The Rise of the 3D Cell Culture Model – A Closer Look at Reality

To avoid inaccuracy in drug efficacy and toxicity, a 3D cell culture model is preferred due to its ability to recapitulate the ‘real’ physiological setting of tumours. This includes the presence of diffusion gradients of nutrients, oxygen, and waste, as well as interactions between cells and with the tumour microenvironment (TME), including the endothelial cells, extracellular matrix (ECM), immune and stromal cells (Cha et al., 2025; Marconi et al., 2025; Peng et al., 2025). These characteristics are crucial in determining tumour behaviour, particularly its aggressiveness and resistance to drugs (Zhou et al., 2025).

The most common type of 3D cell culture is the spheroid, which can be developed with or without scaffolds using various approaches (Cha et al., 2025). However, unlike scaffold-based methods that utilise collagen, matrigel, or synthetic polymers, scaffold-free approaches lack cell-ECM interactions. Regardless, the diffusion gradients are still present in both and are therefore superior to the monolayer model in predicting drug penetration. Furthermore, co-culturing cancer cells with non-cancerous components in the TME, such as endothelial and stromal cells, also allows for a better replication of the ‘real’ in vivo setting of tumours (Peng et al., 2025).

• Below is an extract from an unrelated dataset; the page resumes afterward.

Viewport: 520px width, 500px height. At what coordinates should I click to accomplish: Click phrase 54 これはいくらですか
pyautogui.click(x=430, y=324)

Despite their advantages, accuracy remains a primary challenge, as there are highly variable methods for developing 3D cell culture models, which may result in different cellular behaviours and interactions (Biju, Priya, and Francis, 2023). As such, microfluidic-based organ-on-a-chip models, patient-derived tumour organoids (PDTOs) and 3D bioprinting have been developed to recreate organ-like structures and have proven to provide more accurate responses to drugs (Cha et al., 2025; Zhou et al., 2025; Marconi et al., 2025; Peng et al., 2025). However, it is important to note that reproducibility remains a challenge due to the lack of standardised 3D models and the incompatibility of current evaluation methods (Biju, Priya, and Francis, 2023; Marconi et al., 2025). Nevertheless, 3D culture models are promising as ideal preclinical models for anticancer drug screening, thereby eliminating the ethical concerns associated with using animals for this purpose (Biju, Priya, and Francis, 2023). As the pharmaceutical industry seeks to improve translational success, embracing 3D culture technologies may be key to unlocking more effective and safer therapies, inspiring researchers to continue their efforts in cancer research.

References

1. Biju, T.S., Priya, V.V. & Francis, A.P. (2023). Role of three-dimensional cell culture in therapeutics and diagnostics: an updated review. Drug Deliv. and Transl. Res. 13:2239–2253. https://doi.org/10.1007/s13346-023-01327-6
2. Cha, Y.S., Michaels, A., Wang, J.Z. et al. (2025). Recent advances in 3D cell culture models in cancer drug development. J. Pharm. Investig. 55:557–573.
3. Marconi, G. D., Mazzone, A., Della Rocca, Y., Trubiani, O., Pizzicannella, J., & Diomede, F. (2025). Three-Dimensional Culture System: A New Frontier in Cancer Research, Drug Discovery, and Stem Cell-Based Therapy. Biology, 14(7): 875.
4. Peng, Z., Lv, X., Sun, H. et al. (2025). 3D tumor cultures for drug resistance and screening development in clinical applications. Mol Cancer 24:93.
5. Zhou Y, Yu F, Guo M, Tang Y & Xu Q (2025). Bridging the gap: the role of 3D cell cultures in mimicking tumor microenvironment for enhanced drug testing accuracy. Front. Bioeng. Biotechnol. 13:1498141.